Il provvedimento nasce da un sopralluogo effettuato il 17 luglio dalla Polizia Locale – Squadra Ambientale, che avrebbe rilevato la presenza di vegetazione spontanea ritenuta suscettibile di favorire la propagazione di incendi. Gli accertamenti hanno portato anche alla contestazione di un illecito amministrativo e, successivamente, alla trasmissione al Comune dell’elenco dei proprietari e degli eredi interessati.
L’ordinanza dispone in particolare la pulizia completa delle aree, il taglio e la rimozione di erbacce, arbusti e materiale secco, lo smaltimento regolare di eventuali rifiuti e la realizzazione di fasce protettive antincendio lungo i terreni e nelle aree maggiormente esposte.

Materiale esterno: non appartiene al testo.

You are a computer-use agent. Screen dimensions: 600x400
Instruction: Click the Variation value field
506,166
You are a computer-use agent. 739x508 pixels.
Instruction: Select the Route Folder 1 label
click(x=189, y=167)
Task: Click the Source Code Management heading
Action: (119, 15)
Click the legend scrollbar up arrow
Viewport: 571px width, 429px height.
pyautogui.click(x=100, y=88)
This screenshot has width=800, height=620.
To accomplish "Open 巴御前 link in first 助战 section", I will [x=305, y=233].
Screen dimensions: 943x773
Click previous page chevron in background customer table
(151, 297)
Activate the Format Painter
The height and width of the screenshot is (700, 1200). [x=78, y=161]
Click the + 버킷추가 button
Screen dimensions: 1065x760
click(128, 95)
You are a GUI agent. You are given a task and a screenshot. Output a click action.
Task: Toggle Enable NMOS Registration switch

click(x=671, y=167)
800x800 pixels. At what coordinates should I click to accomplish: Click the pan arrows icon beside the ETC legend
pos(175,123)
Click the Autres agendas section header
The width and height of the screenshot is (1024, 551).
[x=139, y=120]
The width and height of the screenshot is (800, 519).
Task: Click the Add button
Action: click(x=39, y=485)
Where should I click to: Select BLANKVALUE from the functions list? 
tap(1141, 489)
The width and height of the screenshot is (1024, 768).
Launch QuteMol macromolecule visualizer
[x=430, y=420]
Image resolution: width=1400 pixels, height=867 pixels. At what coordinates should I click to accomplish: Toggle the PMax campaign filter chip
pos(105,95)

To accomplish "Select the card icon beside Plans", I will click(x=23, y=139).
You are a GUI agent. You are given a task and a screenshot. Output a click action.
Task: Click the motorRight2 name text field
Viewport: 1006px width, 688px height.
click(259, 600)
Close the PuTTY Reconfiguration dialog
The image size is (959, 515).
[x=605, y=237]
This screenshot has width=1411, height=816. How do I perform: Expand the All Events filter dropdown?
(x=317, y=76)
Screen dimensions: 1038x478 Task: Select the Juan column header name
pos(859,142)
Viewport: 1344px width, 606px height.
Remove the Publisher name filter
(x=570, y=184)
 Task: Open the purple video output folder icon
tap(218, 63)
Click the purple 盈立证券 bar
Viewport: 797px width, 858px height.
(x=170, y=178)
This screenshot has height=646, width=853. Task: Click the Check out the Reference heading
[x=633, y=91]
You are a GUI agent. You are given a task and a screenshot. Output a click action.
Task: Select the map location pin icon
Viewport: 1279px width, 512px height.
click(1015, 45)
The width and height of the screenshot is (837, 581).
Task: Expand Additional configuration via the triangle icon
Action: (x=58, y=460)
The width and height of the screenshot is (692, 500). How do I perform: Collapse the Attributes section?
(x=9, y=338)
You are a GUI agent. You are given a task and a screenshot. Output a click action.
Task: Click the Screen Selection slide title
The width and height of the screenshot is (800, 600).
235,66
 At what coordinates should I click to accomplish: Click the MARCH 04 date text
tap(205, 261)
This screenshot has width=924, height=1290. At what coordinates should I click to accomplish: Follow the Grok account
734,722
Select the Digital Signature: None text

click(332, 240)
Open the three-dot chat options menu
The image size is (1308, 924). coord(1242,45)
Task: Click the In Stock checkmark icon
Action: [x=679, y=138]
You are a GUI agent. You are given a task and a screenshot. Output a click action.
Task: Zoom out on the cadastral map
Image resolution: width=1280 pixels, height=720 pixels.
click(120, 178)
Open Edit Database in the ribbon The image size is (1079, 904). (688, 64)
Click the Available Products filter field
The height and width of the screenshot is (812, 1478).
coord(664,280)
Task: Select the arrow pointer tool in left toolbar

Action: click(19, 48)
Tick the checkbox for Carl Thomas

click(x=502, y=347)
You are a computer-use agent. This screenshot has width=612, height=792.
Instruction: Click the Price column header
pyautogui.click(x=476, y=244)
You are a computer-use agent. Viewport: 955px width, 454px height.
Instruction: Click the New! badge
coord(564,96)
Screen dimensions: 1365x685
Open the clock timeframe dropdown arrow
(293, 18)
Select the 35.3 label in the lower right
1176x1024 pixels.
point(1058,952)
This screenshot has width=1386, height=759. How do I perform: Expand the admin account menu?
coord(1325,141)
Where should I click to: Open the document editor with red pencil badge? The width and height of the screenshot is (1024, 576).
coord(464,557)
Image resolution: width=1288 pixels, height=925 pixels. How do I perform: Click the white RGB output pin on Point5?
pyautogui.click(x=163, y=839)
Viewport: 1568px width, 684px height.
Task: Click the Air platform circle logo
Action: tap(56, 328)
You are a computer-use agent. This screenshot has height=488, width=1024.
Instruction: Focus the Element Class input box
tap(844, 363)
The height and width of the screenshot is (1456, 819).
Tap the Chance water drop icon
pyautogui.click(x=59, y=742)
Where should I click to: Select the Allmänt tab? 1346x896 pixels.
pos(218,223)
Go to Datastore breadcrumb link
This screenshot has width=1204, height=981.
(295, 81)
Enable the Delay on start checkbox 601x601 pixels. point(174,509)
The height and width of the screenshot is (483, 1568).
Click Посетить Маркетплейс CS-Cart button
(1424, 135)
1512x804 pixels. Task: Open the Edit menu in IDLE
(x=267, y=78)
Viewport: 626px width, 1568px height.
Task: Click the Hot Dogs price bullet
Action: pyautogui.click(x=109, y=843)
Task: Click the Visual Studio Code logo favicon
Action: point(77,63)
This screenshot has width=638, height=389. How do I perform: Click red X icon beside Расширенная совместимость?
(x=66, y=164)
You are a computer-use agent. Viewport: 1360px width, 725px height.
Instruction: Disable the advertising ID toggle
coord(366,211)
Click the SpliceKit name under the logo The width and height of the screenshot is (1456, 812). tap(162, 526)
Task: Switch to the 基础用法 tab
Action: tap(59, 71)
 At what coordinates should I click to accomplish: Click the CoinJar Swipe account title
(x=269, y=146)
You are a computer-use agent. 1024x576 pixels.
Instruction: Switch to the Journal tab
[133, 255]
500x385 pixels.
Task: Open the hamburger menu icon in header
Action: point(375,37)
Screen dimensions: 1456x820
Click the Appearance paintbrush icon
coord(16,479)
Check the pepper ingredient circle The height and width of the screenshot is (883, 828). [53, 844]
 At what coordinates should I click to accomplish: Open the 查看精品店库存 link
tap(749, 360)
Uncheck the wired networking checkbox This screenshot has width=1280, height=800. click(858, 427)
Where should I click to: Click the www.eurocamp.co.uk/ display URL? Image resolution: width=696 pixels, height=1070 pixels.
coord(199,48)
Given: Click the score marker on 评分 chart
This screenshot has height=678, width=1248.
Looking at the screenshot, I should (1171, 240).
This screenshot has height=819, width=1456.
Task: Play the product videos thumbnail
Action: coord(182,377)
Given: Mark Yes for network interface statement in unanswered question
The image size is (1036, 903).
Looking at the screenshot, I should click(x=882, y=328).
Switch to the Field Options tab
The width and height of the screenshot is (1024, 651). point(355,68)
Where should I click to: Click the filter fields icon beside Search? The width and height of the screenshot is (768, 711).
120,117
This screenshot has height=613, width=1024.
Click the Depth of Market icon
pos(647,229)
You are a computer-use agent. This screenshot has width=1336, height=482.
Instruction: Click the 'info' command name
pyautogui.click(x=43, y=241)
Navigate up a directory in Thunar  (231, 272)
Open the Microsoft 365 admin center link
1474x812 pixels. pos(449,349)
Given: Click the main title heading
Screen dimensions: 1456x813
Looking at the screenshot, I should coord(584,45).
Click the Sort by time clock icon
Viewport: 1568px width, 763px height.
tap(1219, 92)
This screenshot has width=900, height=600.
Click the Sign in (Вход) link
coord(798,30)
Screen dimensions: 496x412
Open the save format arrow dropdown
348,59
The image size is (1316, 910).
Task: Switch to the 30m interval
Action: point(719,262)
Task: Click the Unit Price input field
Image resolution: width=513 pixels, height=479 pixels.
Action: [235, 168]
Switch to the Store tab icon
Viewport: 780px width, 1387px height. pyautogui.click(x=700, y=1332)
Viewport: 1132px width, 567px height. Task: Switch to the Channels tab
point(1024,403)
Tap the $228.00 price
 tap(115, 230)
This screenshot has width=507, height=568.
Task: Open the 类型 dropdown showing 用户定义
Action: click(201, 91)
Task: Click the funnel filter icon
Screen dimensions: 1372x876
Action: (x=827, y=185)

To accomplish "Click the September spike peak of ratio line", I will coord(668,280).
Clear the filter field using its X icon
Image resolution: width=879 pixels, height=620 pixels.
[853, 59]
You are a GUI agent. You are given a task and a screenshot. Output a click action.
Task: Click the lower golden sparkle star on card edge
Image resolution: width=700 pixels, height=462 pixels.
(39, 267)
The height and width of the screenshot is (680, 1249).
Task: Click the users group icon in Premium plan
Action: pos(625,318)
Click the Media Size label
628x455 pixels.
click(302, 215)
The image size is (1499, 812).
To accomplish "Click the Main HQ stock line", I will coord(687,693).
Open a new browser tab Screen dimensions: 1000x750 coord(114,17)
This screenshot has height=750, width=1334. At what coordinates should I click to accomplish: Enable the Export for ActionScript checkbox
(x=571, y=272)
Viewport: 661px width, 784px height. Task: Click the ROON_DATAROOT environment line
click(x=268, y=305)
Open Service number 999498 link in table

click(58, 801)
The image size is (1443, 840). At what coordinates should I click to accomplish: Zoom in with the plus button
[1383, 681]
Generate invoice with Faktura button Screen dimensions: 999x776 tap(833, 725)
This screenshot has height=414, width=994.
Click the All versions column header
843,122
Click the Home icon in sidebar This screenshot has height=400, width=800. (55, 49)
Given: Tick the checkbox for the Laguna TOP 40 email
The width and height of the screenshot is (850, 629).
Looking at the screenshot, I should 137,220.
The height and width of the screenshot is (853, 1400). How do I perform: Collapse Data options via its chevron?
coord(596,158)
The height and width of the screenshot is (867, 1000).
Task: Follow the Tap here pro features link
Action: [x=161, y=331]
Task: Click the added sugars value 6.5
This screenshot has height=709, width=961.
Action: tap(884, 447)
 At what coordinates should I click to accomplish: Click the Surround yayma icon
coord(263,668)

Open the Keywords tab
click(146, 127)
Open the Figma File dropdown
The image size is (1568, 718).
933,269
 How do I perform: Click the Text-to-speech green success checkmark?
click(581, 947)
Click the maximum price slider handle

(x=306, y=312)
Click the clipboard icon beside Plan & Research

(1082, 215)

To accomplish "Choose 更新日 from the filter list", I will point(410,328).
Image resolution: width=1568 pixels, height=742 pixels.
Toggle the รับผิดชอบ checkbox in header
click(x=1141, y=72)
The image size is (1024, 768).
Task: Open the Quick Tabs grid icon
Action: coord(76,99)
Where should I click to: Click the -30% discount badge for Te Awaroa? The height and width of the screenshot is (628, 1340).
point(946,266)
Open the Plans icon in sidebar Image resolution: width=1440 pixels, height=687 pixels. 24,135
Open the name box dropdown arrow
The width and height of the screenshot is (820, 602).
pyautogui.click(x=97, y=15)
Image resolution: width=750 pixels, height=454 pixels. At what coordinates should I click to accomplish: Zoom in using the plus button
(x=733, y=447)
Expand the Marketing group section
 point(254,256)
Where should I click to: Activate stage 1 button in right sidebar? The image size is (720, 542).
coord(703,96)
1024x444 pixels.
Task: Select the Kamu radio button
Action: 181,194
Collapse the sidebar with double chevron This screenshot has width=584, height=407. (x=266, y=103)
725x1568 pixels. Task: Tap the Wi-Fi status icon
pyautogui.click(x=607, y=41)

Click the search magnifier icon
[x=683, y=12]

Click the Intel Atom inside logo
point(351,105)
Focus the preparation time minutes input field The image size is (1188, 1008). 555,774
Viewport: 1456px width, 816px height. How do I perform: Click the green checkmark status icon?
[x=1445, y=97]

Il Comune richiama anche lo stato di grave pericolosità per gli incendi boschivi dichiarato dalla Regione Puglia per l’intero territorio regionale e le precedenti misure comunali già adottate in materia di prevenzione degli incendi e manutenzione delle aree private.
Il sindaco motiva l’intervento con la necessità di prevenire rischi per l’incolumità pubblica, l’igiene, la sicurezza urbana e il patrimonio, sottolineando che, in presenza di un rischio potenziale, non sarebbe necessario attendere il verificarsi di un evento dannoso.
In caso di mancato rispetto dell’ordinanza, il Comune annuncia che potrà procedere d’ufficio ai lavori, recuperando le spese sostenute dai soggetti obbligati, oltre all’applicazione delle sanzioni previste dalla legge.